In this day and age, railroads did not typically provide sleeper cars. Passengers were left to fend for themselves, with often unpredictable results. Fred Harvey revolutionized this by providing quality food in clean facilities for reasonable prices. By 1890 there was at least one Harvey House every 100 miles of Santa Fe track. In the 1920’s Harvey and Santa Fe began setting up even larger hotels in an attempt to market travel between Chicago and Los Angeles centered on “Indian Detours” in the Southwest. The last great hotel in this plan was the La Posada.
Mary Colter, who designed many of the buildings at Grand Canyon National Park as well as many Harvey Houses, came up with a design which she considered her best work. The overall depot/hotel cost $1-$2 million dollars and opened in 1930, right at the beginning of the Great Depression. It weathered that storm and provided food and lodging for almost thirty years. The heyday may have been around the time of the 1946 film “Harvey Girls” starring Judy Garland. It featured prominently the Harvey House waitresses and included the famous “Atchison, Topeka and Santa Fe” song, which won an Academy Award. The movie was shot in the studio and on location in Las Vegas and in Monument Valley. The location where Judy and the Harvey Girls worked was stated to be Sandrock, Arizona (a fictitious name) but the hotel scenes used the Castaneda Harvey House in Las Vegas, New Mexico.

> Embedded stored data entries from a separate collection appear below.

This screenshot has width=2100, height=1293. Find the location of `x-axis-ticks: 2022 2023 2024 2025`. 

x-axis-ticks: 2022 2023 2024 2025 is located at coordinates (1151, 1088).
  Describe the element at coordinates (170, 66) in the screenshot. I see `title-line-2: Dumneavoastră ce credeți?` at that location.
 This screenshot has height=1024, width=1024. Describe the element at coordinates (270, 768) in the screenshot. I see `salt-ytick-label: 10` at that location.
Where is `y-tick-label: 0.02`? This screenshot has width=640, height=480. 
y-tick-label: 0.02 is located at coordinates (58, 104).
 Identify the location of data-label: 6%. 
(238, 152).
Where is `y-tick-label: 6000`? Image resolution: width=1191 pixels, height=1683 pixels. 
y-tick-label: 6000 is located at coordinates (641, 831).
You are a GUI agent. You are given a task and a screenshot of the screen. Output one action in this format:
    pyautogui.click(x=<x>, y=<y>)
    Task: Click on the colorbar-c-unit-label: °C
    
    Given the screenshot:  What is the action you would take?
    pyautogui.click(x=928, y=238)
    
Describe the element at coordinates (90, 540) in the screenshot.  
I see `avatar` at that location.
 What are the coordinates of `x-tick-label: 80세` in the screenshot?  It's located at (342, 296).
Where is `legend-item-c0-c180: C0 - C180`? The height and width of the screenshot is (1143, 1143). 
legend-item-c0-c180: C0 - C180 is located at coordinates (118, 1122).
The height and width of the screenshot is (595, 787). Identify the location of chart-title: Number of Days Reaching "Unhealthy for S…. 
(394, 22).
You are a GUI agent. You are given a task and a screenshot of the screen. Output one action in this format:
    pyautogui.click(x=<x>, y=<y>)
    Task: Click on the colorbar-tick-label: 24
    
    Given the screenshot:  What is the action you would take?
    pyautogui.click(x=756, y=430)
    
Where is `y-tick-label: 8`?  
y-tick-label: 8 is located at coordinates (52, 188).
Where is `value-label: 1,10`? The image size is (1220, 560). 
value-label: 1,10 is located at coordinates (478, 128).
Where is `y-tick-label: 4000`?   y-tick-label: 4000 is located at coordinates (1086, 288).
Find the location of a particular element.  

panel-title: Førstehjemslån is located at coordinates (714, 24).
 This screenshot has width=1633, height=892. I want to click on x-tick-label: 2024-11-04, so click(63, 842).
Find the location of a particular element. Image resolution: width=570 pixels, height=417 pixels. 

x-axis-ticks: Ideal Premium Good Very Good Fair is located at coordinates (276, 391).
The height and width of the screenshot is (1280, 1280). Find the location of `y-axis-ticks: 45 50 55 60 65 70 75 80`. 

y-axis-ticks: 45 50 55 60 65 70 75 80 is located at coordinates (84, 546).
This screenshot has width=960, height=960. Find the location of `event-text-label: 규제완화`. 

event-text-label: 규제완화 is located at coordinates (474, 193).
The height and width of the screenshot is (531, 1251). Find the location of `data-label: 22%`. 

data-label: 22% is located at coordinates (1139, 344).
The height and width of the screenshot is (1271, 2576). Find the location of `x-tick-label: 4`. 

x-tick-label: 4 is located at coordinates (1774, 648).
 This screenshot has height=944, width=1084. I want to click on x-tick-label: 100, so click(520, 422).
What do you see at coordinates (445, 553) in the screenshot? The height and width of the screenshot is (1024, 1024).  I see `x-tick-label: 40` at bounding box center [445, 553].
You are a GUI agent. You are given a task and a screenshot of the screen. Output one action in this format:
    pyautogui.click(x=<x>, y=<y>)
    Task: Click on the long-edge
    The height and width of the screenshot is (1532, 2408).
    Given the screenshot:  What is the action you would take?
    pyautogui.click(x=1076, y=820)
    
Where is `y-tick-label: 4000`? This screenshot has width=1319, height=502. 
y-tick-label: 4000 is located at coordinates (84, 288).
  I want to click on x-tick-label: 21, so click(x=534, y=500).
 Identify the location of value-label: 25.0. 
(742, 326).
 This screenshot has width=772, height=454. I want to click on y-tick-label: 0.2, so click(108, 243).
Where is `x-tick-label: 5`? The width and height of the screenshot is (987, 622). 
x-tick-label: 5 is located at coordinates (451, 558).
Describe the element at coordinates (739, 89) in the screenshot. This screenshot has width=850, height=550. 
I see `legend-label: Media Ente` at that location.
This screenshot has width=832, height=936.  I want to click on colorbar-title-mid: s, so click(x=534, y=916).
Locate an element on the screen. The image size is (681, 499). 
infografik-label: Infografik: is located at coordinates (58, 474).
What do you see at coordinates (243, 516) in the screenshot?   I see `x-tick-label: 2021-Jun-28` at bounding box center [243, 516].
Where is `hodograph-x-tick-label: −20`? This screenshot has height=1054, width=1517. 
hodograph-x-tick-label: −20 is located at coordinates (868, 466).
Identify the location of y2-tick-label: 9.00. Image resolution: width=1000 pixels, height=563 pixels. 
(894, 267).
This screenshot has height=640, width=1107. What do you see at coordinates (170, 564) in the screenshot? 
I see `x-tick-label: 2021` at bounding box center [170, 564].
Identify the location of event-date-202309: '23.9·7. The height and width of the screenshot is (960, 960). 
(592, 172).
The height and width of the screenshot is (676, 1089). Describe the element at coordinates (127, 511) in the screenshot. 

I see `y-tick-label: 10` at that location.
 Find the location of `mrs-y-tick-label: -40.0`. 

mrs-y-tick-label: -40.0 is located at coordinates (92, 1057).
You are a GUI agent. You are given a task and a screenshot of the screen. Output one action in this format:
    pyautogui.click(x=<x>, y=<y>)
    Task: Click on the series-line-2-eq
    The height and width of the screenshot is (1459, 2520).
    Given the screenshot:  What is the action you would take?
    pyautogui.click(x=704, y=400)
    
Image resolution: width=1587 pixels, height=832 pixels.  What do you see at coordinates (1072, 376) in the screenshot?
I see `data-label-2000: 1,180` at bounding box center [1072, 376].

Unfortunately as road travel grew, rail travel diminished and La Posada ceased operations in 1959. Santa Fe brusquely auctioned off all the furniture and remodeled half of the building into standard 1960’s offices, complete with vinyl tile flooring and acoustic tile suspended ceilings. Nothing else changed for another thirty years, until Santa Fe (now Burlington Northern Santa Fe, BNSF) moved all offices to other locations. They probably would have demolished the building long ago, but the walls were two feet thick and reinforced. And that is how things stood until the mid 1990’s.
Preservation efforts had begun, but neither local groups or the city of Winslow had enough money to handle such a massive job. Eventually Allan Affeldt and his wife Tina Mion were joined by artist Daniel Lutzick and managed to round up the funding required to both purchase the property and begin renovations. And on April 1, 1997, Allan and Tina moved in. They quickly removed much of what had been added and began the process of restoring what had been lost. Within a short time they actually had a few rooms available and began taking in guests. This helped them achieve further funding which they have put to good use.
When we found this amazing place much of it looked like its former self. Large arches, wide open spaces, southwest colors, long verandas, curving staircases. Beautiful gardens and landscaping surround it. As we wandered through we never knew what was around the next corner. The restaurant, ballroom and gift shop are fully functional. Many guest rooms are available, and the prices are more reasonable than I would have guessed! Tina has an art studio upstairs, and her work adorns many walls. In one room you can watch a DVD of her explaining the creation of her artwork, and it is as fascinating as the pieces themselves. In another room you can watch a DVD of the renovation work that has been done, as well as future plans.
You can also stroll out what appears to be the back door and you will find yourself near the rail yards. For most of its life, these were, of course, the front doors. But now that most of the traffic comes down historic Route 66 on the other side, these doors are mainly for those who want to stroll the grounds.
Winslow has developed into a very nice place to visit and appeals to a few different crowds. Rail fans have an obvious draw here. It is an Amtrak station, and there is a lot of history in the buildings. Route 66 passes through town and fans of the Mother Road can find several pieces of architecture and businesses catering to them. And of course any one who has ever heard the Eagles song “Take it Easy” will enjoy “Standing On The Corner Park” which memorializes the song and gives visitors several unique photo opportunities. So if you ever find yourself traveling down Interstate 40 in eastern Arizona, do yourself a favor and take the Winslow exit. I think you’ll agree that it really is “such a fine sight to see.”